Wednesday, 17 August 2011

As you were, I'm afraid


Owing to an embarrassing misunderstanding between myself and society photographer Scarlet B. the image I posted yesterday (see below), supposedly of the future appearance of three of my blog friends, was not of them at all but of the Fates (seen above in a somewhat stylised depiction). I can only apologise.

These ladies, well known to Greek mythology as the three Moiras (more correctly, Moirai) control all our futures.

Clotho, the spinner, spins out the thread of our comments lives.

Lachesis, she who allots, measures out the thread for each of us.

Atropos, a lady not for turning, cuts the thread irrevocably at the moment of our demise.

Some of you have identified yourselves with one or other of these ladies. You've thus clearly given yourselves away. I've always been kind to you, haven't I?

I thought you ought to know that I know that you know that I know.


Clotho East .... Great-Aunt Lachesis .... Atropos Z

15 comments:

Dave said...

I suppose I'd better start spinning out this comment column then.

Dave said...

Adde parvum parvo magnus acervus erit. (Ovid)

Rog said...

This is a grate heap, cinders.

Sarah said...

Eeeeew the thought that Lachesis may be a little mean with her thread is a worry.

Z said...

It's all right. It's not time yet. We've all got time to spin some more yarns.

Rosie said...

I have a turkish drop spindle, will that do?

Christopher said...

Dave: I was about to suggest that you enrol these ladies in BMCC, where there's a dearth of spinners (Rosie's Turkish drop sounds deadly, like Spedegue's Dropper, if you know the Conan Doyle story). And then I was wondering if, during your hill-walking, you are one of those people who adds stones to cairns, quoting Ovid?

Rog: Nothing to add to this very informative comment, except that when we lived in Scotland (not Paisley) there was an installer of fireplaces known locally as Alexander the Grate.

Sah: I know. It's like being a puppet. On one string. With Edward Scissorhands in the wings. Or that horrific great, long, red-legg'd scissor-man in Struwwelpeter. Happy dangling.

Z: This is a very great comfort. Thank you.

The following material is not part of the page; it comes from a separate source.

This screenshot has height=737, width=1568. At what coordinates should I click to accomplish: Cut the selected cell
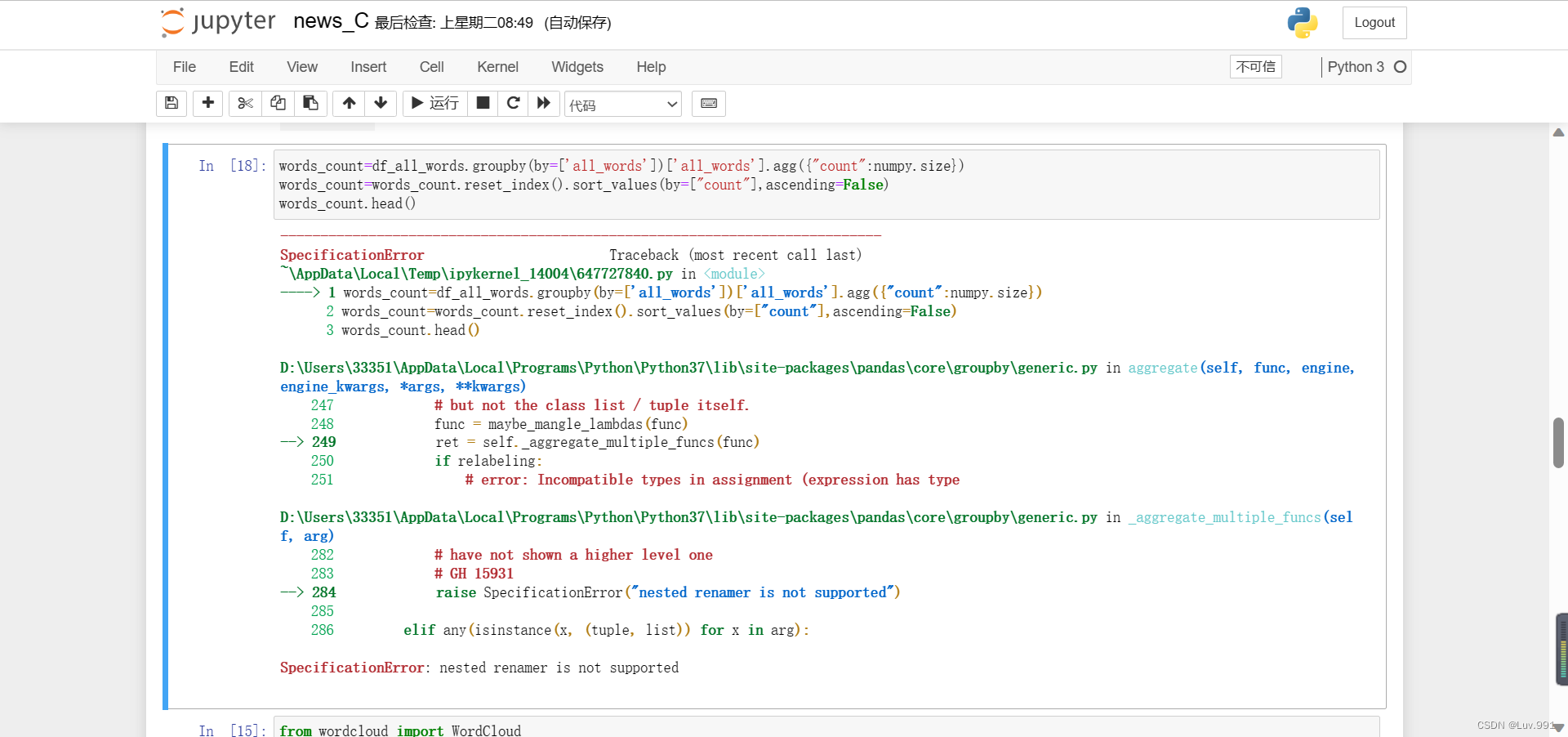click(245, 104)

Rosie: I should think that will do very well. Can we order some extra stout twist from you? Clearly all our lives are in your lap.

Dave said...

I do indeed.

Christopher said...

Oh dear. Nothing but muddle. Are you referring to Conan Doyle or Ovid? Extra marks will be awarded for entertaining observations on Ovid's family name.

Dave said...

Brevity being the soul of wit the same answer applied to both questions.

Dave said...

Hamlet Act 2, scene 2.

Dave said...

I am keeping my nose out of Publius Ovidius Naso's family name.

Christopher said...

Very good, Dave. I don't suppose you could lend me a couple of drolleries till the end of the month, could you? Even a couple of facetiae would do. I'm clean out of anything amusing to write over at Z's place today.

Dave said...

I'm saving the only pun I've thought of this week for Saturday's post. I'm not really in the mood for humour at the moment. Ow!

Christopher said...

All right, Dave, you're excused. I may be forced to get something off the shelf from Rog or Martin.